Saved entries:
* * * * * * * * *

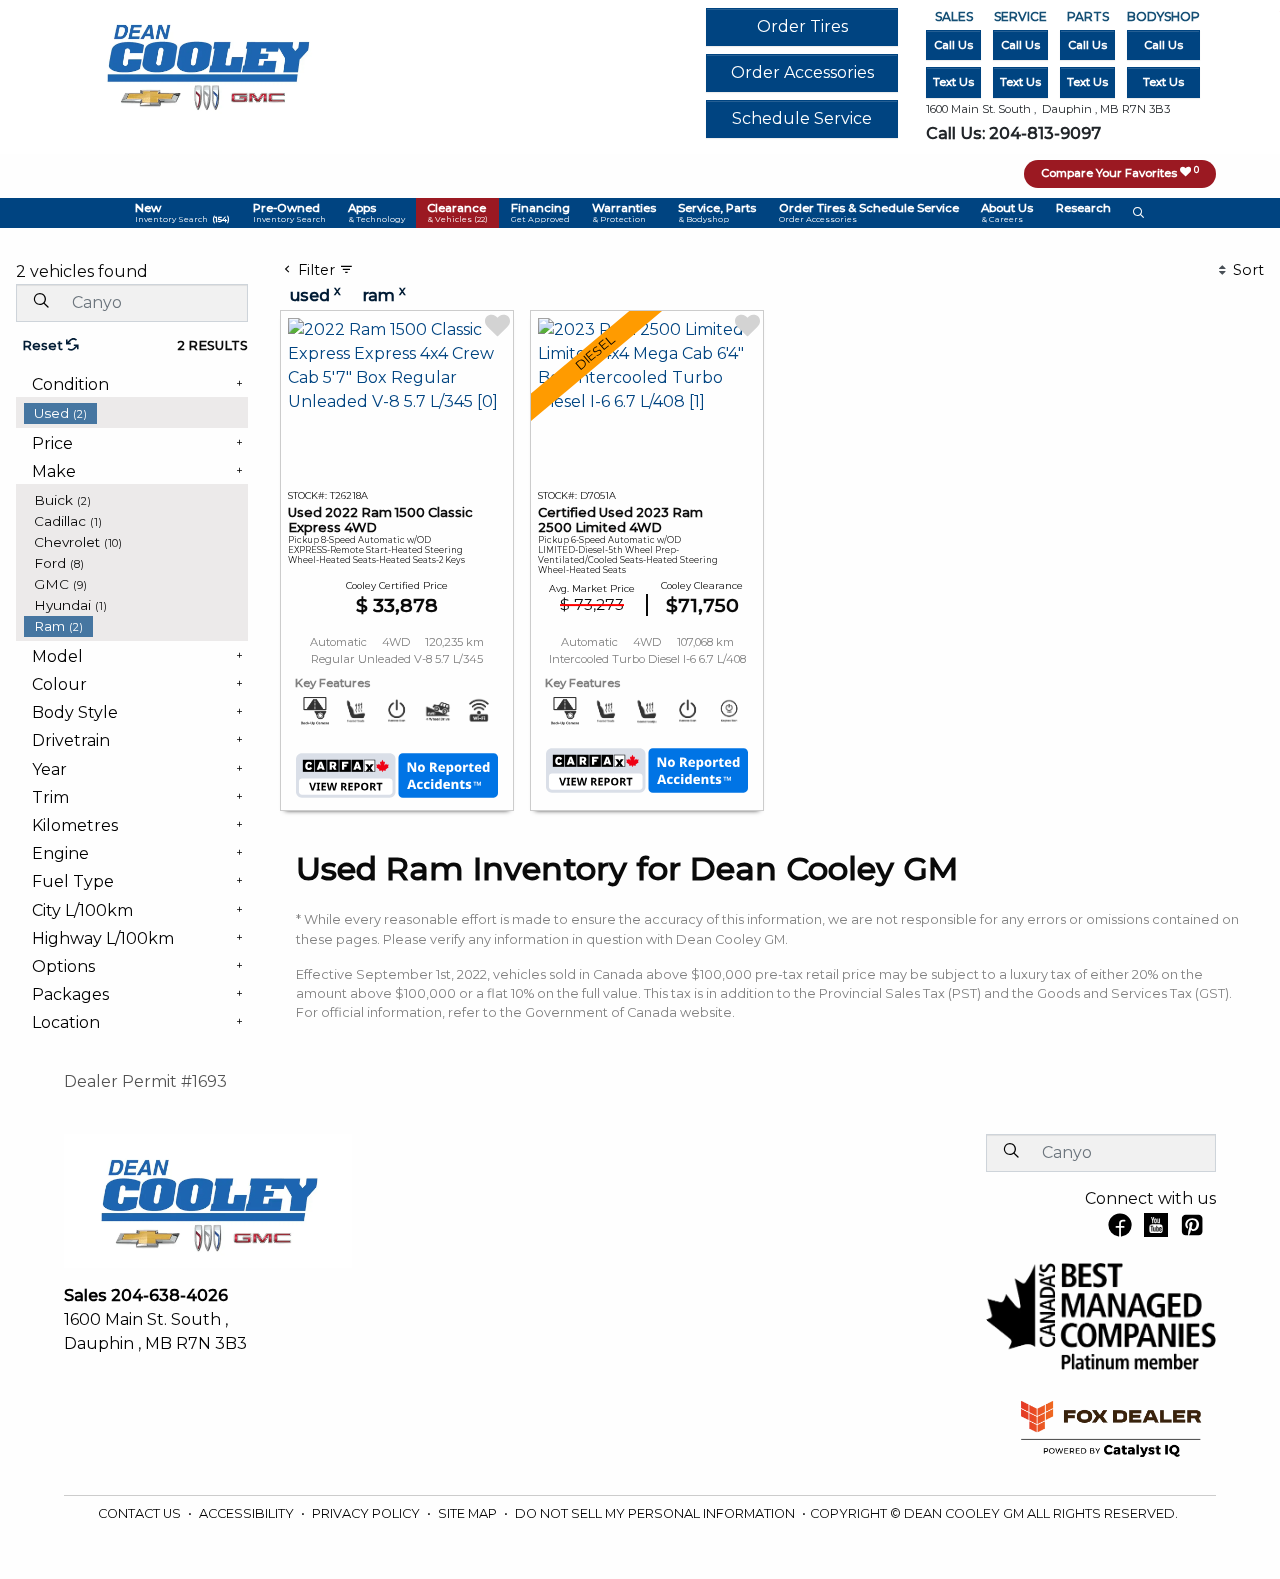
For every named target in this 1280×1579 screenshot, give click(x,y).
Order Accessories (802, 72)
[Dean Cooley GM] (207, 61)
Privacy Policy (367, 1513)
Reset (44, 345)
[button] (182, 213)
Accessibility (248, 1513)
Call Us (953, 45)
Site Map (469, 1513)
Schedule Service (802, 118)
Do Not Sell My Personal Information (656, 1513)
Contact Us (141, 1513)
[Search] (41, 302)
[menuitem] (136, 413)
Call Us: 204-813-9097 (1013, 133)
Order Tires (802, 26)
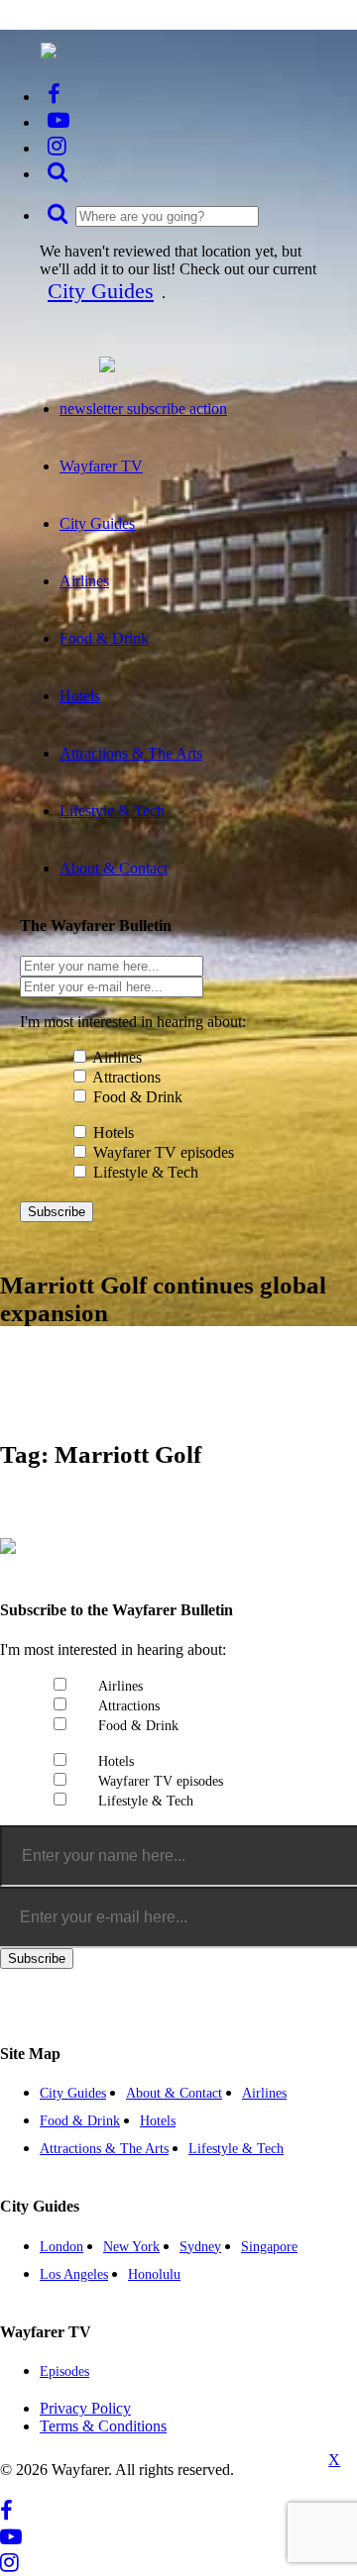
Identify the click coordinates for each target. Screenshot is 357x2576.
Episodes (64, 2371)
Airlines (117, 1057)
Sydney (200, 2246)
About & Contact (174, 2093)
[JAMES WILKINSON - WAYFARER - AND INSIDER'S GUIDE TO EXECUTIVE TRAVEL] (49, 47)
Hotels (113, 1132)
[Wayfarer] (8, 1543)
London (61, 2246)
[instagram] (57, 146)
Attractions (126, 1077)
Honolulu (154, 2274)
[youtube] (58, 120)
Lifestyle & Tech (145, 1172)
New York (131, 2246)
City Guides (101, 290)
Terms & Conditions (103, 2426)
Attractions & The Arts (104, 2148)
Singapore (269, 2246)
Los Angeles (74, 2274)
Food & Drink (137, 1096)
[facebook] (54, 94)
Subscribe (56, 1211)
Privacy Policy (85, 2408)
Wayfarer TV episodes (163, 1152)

* * * * * * * * *

Problem to work on
Instructions for the copy: start at the first entry, stop after the line containing "About & Contact (174, 2093)", keep every line exact, and drop the pictures.

Solution to this exercise
For every named target in this 1280×1579 screenshot, give click(x,y).
Order Accessories (802, 72)
[Dean Cooley GM] (207, 61)
Privacy Policy (367, 1513)
Reset (44, 345)
[button] (182, 213)
Accessibility (248, 1513)
Call Us (953, 45)
Site Map (469, 1513)
Schedule Service (802, 118)
Do Not Sell My Personal Information (656, 1513)
Contact Us (141, 1513)
[Search] (41, 302)
[menuitem] (136, 413)
Call Us: 204-813-9097 (1013, 133)
Order Tires (802, 26)
Identify the click coordinates for each target. Screenshot is 357x2576.
Episodes (64, 2371)
Airlines (117, 1057)
Sydney (200, 2246)
About & Contact (174, 2093)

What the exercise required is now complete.